Brandon Knight's game-winner against the Raptors on Friday night was too easy. (Getty Images)

After Kyle Lowry missed a chance to put the Toronto Raptors up 92-89 against the Detroit Pistons with 14 seconds left on Friday night, Brandon Knight made a game-winning layup against a faulty Raptors defensive possession.

Knight split a double team on a pick-and-roll, drove to the basket and made the winning shot with 7.9 seconds left. It was great recognition by Knight, whom Pistons coach Lawrence Frank described as fearless after the Pistons' 91-90 victory. Via the Detroit Free Press:

"One thing about Brandon is he is not afraid," Frank said. "He will put himself out there. Sometimes it's worked for us; sometimes it hasn't, but he ain't afraid, I'll tell you that much."

A big reason for the winning layup was the Raptors' poor help defense. It's a wonderful system that Toronto coach Dwane Casey crafted as an assistant coach for the 2010-11 Dallas Mavericks championship team. However, the Raptors' inability to be in proper position at the end of the game showed poor execution.


This is a basic pick-and-roll play for the Pistons, and the Raptors are actually helped out on the weak side by the fact that the Pistons are poorly spaced in the left corner. Rodney Stuckey and Kyle Singler are within a couple feet of each other, giving the Raptors a chance to cover two players with one defender.

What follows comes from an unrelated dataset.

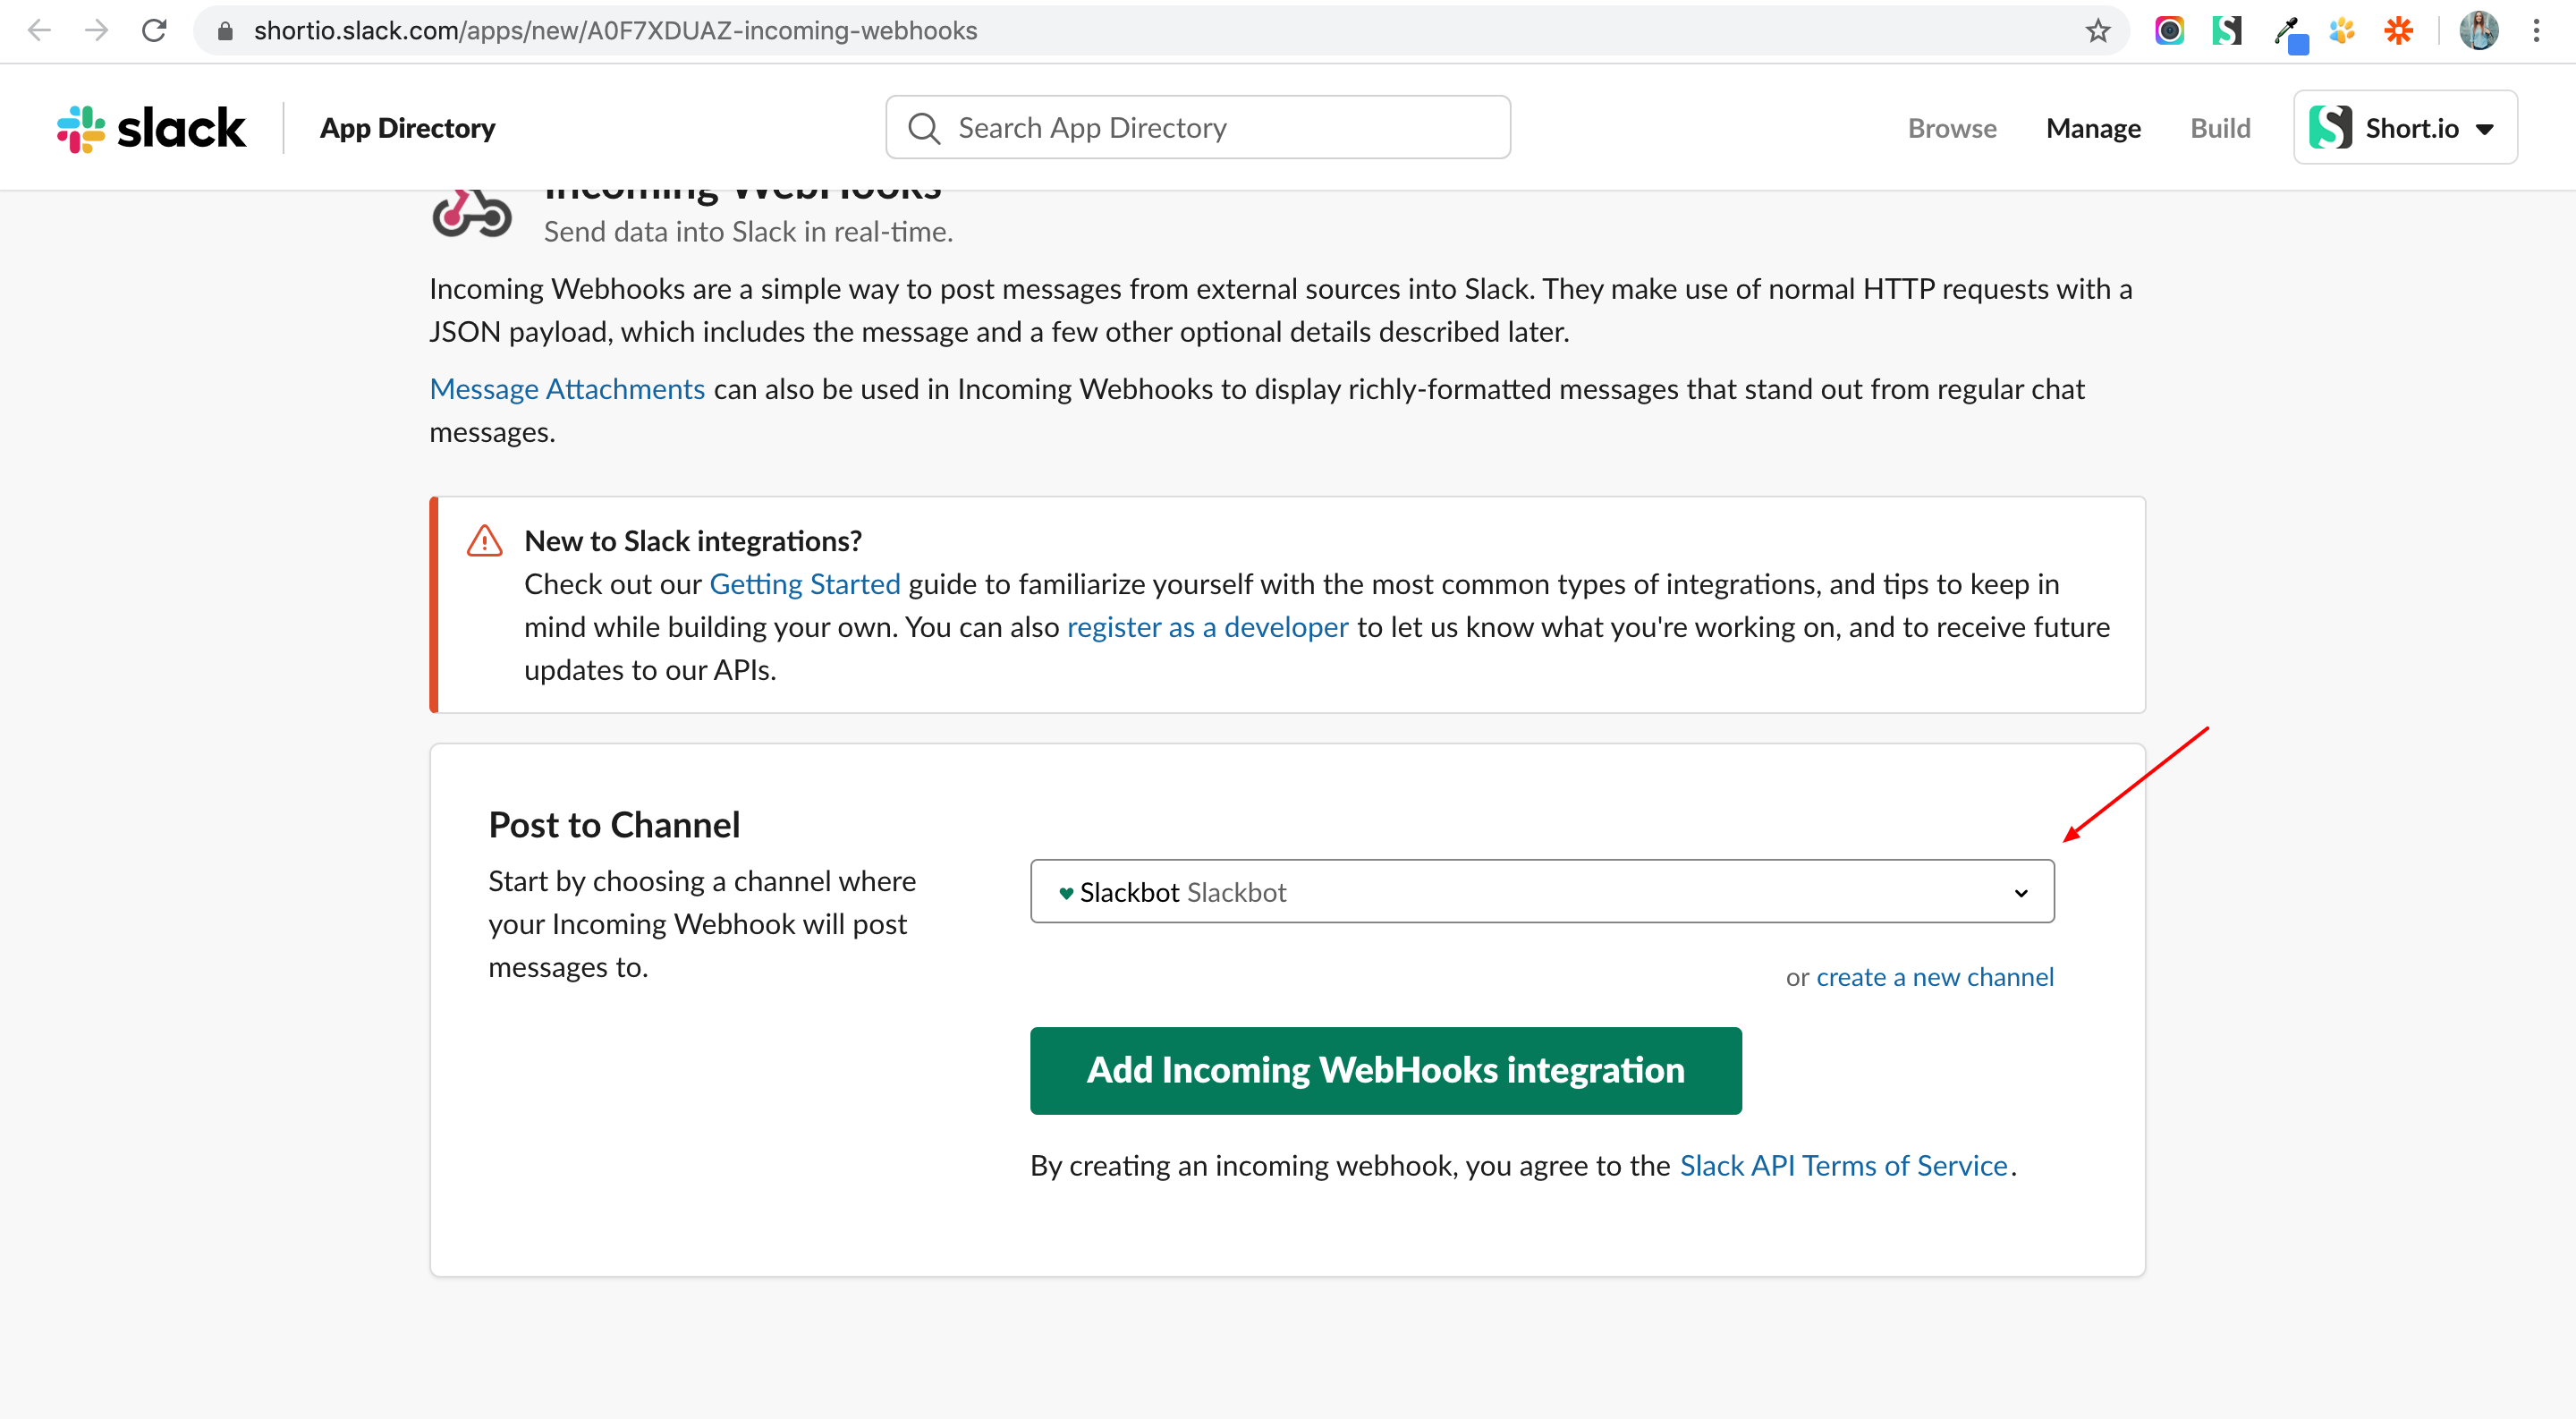Focus the Search App Directory field
This screenshot has width=2576, height=1419.
pos(1197,128)
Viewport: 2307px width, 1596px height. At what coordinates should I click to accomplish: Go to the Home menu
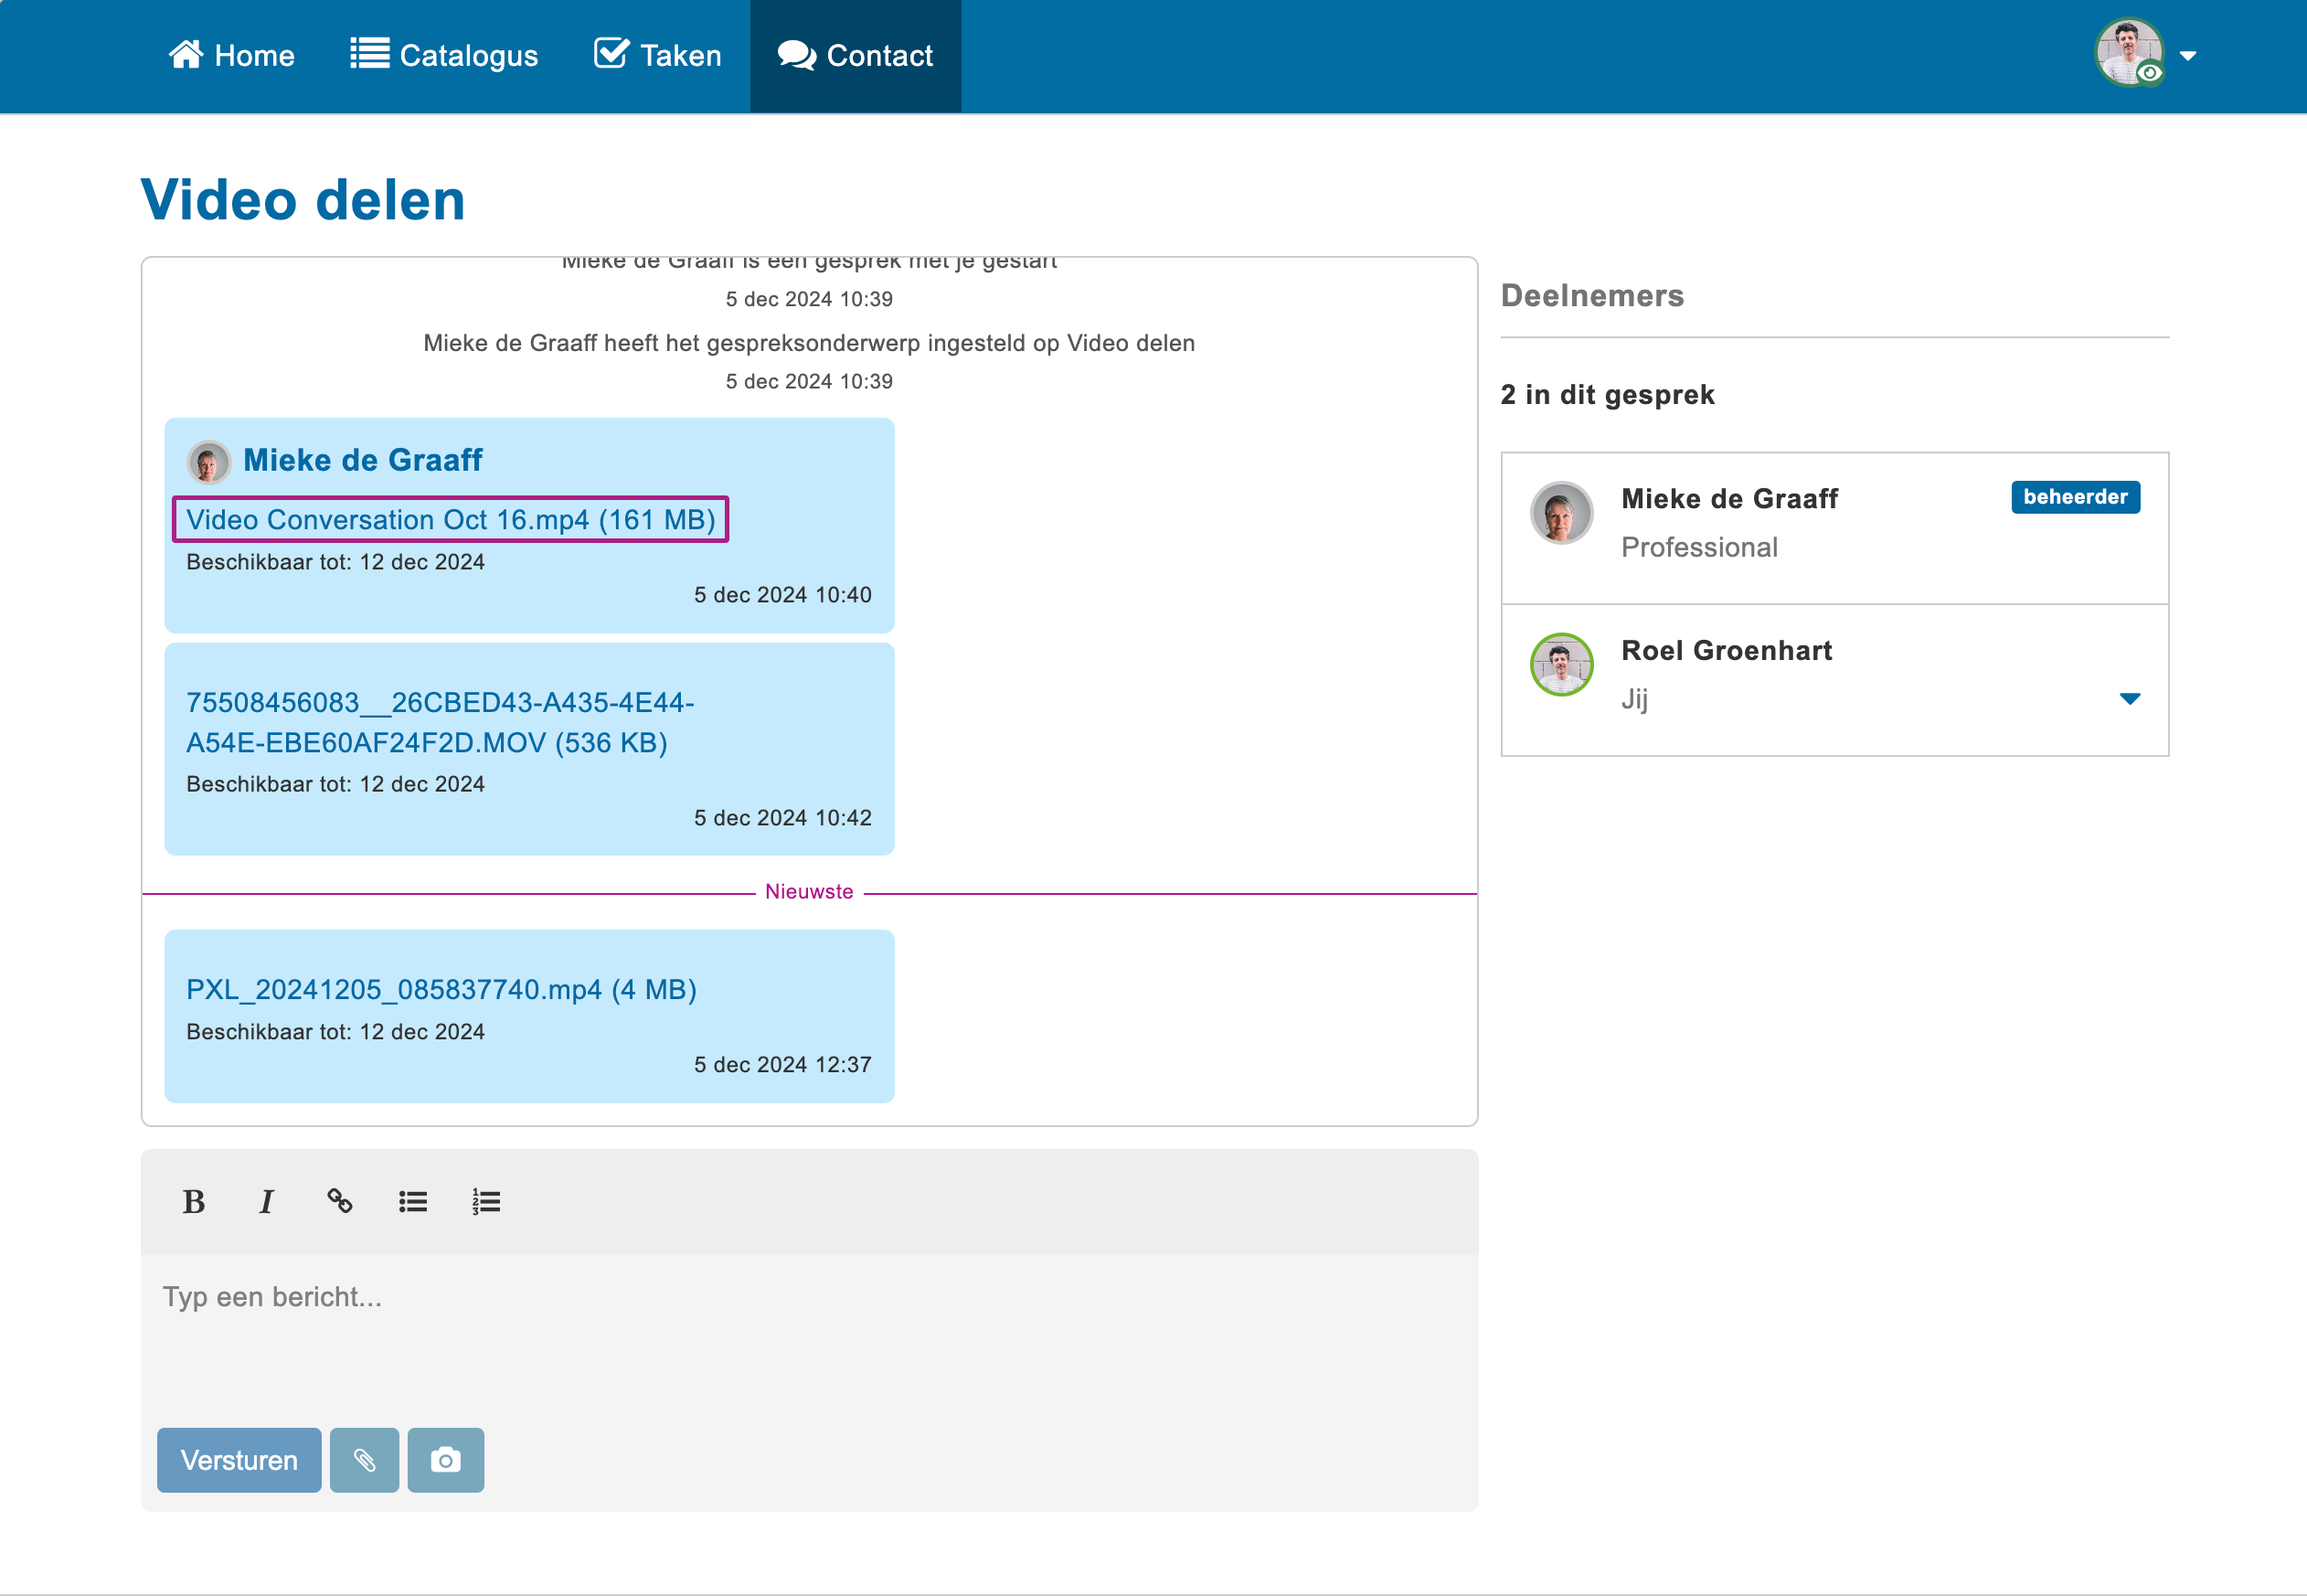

This should afford either DeMar DeRozan or Andrea Bargnani to be directly flirting with the help line. Bargnani isn't close to the paint at all and doesn't offer any illusion of getting over on the play. DeRozan is closer to the help line but is far too close to Stuckey, who is shooting 31.7 percent from the field and 21.2 percent from the 3-point line.

Greg Monroe slides up to Lowry's left side and sets the pick to initiate the play.


On the pick, the Raptors' weak-side help defenders still aren't even close to protecting the paint by jumping into the help line and then moving back out of the paint to avoid the 3-second violation.

Toronto's Amir Johnson hedges the screen with too much space between himself and Monroe. This allows Knight to avoid wasting time and space turning the corner and do a quick dribble between the "trap." As soon as this happens, either Bargnani or DeRozan should be instantly in the paint to cut him off or show a path of some resistance.


Seriously, there is so much space between Knight and the nearest rotating help defender. He is through the trap and closing in on the basket without much to deter him.

  1. As you can see here, Bargnani is still on the wrong side of the rim as Knight is planting for his jump. Ideally, he'd already be outside of the restricted area and trying to draw a charge or force a tougher pull-up jumper/floater.
  2. Dominic McGuire sort of drops down into help, but he had a responsibility to stay on the strong-side corner shooter. Anything that he can provide here would be defending a floater or jumper, assuming Bargnani is in proper help.
  3. DeRozan stayed out on a struggling shooter far too long. He never rotated over to take the spot that Bargnani was supposed to occupy.

There are some really basic defensive lapses here that must have driven Casey crazy. Everything was easily avoidable for Toronto, and you'd like to force someone into taking a pull-up jumper. If Johnson hedged better on the pick-and-roll, you might have forced Knight into a worse jumper from the perimeter.

Brandon Knight's shooting chart for the 2012-13 season (

Forcing him into any of those perimeter spots, as long as he's kept away from the left corner, seemed like a better option. And you can probably blame part of this on the injury to Jonas Valanciunas in the game on Friday night. From the Toronto Sun:

"Once Jonas (Valanciunas) hurt his leg (kicked in calf, leg heavily bandaged afterwards), he was playing on one leg and just got five in a row on him, offensive boards and we had to get him out. He would have been a difference I thought if he was healthy. But it was the plays all before that,” Casey said.

A lot of things could have gone differently for the Raptors at the end of this game. They're now just 1-3 in one-possession games and are getting a reputation for falling apart at the end of games. This is all easily fixable for Casey and his squad; they just need to remain disciplined at the end of games and execute better on the defensive side.